Este problema não é igual ao do suaíli ou do hindi, mas já não se põe relativamente ao japonês, porque, por exemplo, as teses no Japão já não são feitas em inglês. Os japoneses começaram a adaptar, nos últimos 20 ou 30 anos, a sua língua à electrónica, à química, etc, e verifica-se hoje que as suas teses de doutoramento e as melhores obras já são escritas na sua própria língua. E aí não temos ouvido falar deste tipo de problema, ou. seja, de dizer que é preciso fazer os trabalhos, em línguas estrangeiras.
Contudo, com as pequenas línguas, não é o nosso caso, não há problemas... Se realmente os académicos portugueses querem que a sua obra seja conhecida no mercado académico internacional, e porque a língua portuguesa não presta, terão de suportar as despesas de tradução, outra vez, através dos fundos públicos, de fundos de investigação privados ou de qualquer natureza.
Todavia, admitir que as línguas estrangeiras possam circular livremente nas Universidades portuguesas parece-me que é querer ir longe e depressa de mais. No entanto, gostaria que este fosse um posto de reflexão.

O Sr. Presidente: - Para responder, tem a palavra o Sr. Deputado António Barreto.

O Sr. António Barreto (PS): - Sr. Deputado Narana Coissoró, não exagere o entendimento do que eu disse, porque nestas coisas tem de se ter sensibilidade e algum realismo.

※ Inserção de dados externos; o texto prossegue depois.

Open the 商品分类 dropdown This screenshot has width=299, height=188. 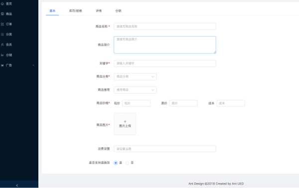coord(135,77)
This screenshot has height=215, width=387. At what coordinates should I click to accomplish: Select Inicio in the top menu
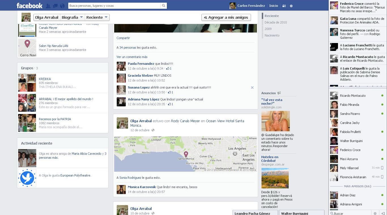point(274,5)
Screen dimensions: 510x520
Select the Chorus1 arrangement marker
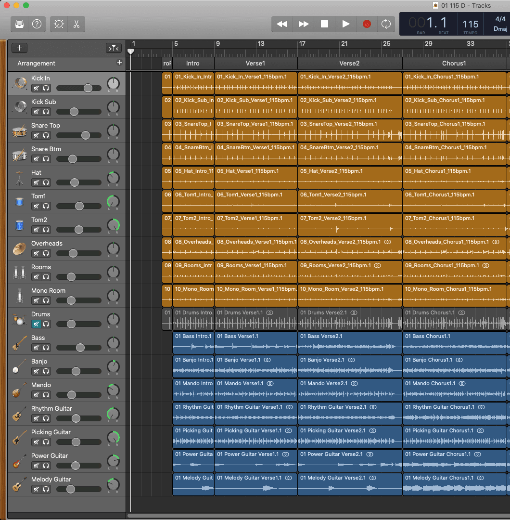click(454, 63)
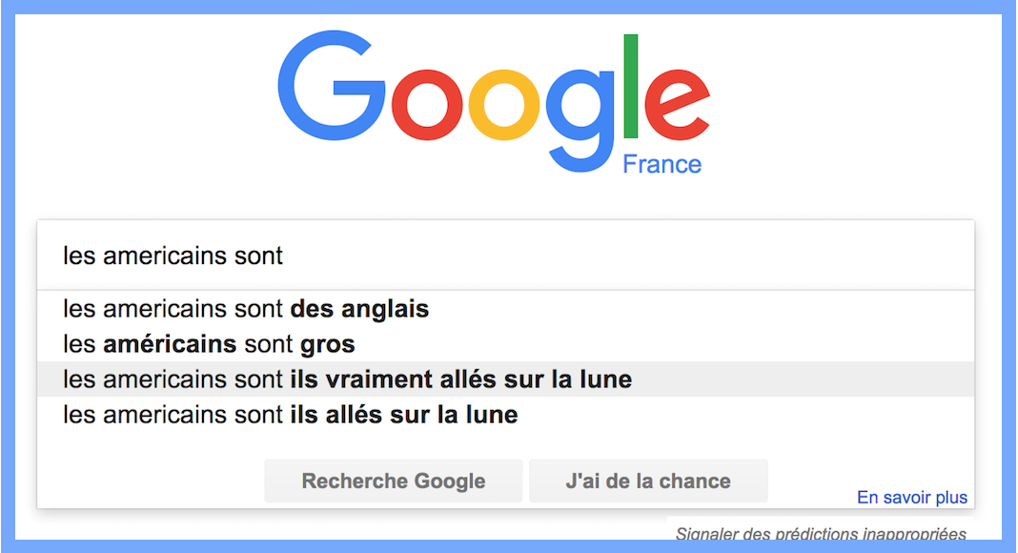Select last suggestion 'ils allés sur la lune'
The width and height of the screenshot is (1018, 553).
pos(506,414)
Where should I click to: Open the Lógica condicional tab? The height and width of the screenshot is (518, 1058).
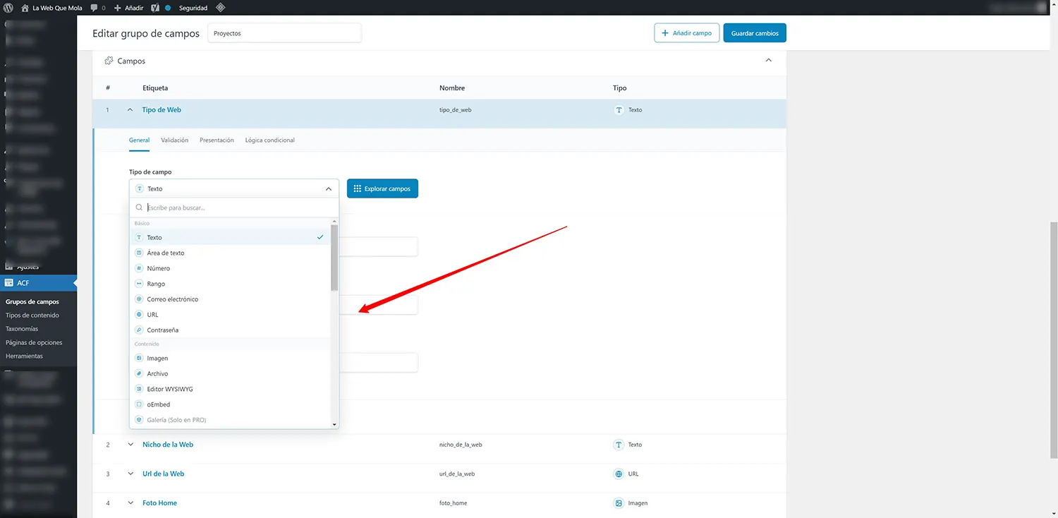click(x=269, y=140)
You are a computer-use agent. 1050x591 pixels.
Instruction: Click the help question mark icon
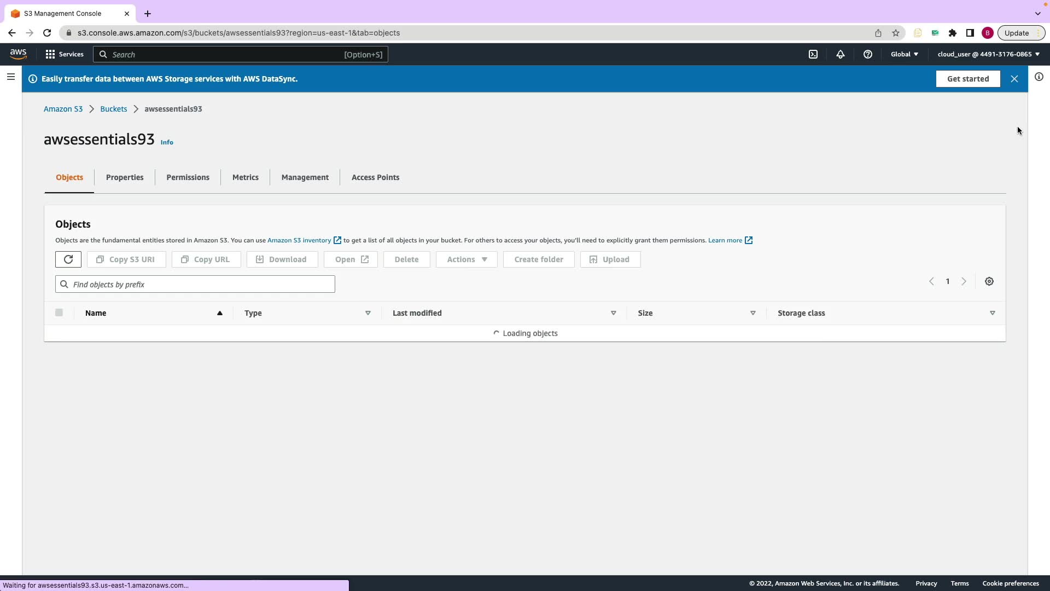[x=867, y=54]
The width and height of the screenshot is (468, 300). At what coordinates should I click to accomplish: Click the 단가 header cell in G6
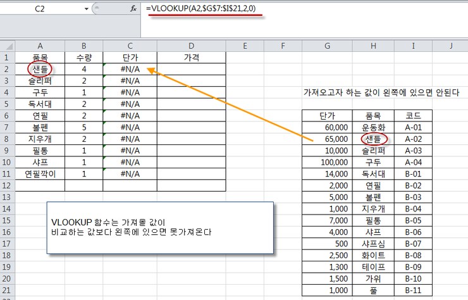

O Sr. Narana Coissoró (CDS): - Apenas lhe dei um caso concreto!

O Orador: - Nem todas as línguas valem... Às vezes custa dizer isso no mundo em que o relativismo cultural reinou durante algumas décadas; em que uma língua falada por 300 milhões é, do ponto de vista da dignidade pessoal e cultural, igual a uma língua falada por 5OO pessoas. Não ponho isso em causa, mas, na vida prática, há as línguas «francas» e as que o não são. Há línguas que são veículos de comunicação e outras que o não são.
Devo dizer-lhe que hoje em dia, nas próprias Universidades russas, se trabalha muitas vezes em inglês, porque é preciso, porque é necessário e indispensável, e, sinceramente, sem qualquer menosprezo pela Rússia, pelo russo ou pela União Soviética, não se compara a utilização do inglês, como língua franca de algumas Ciências, com a utilização do russo ou de qualquer outra língua.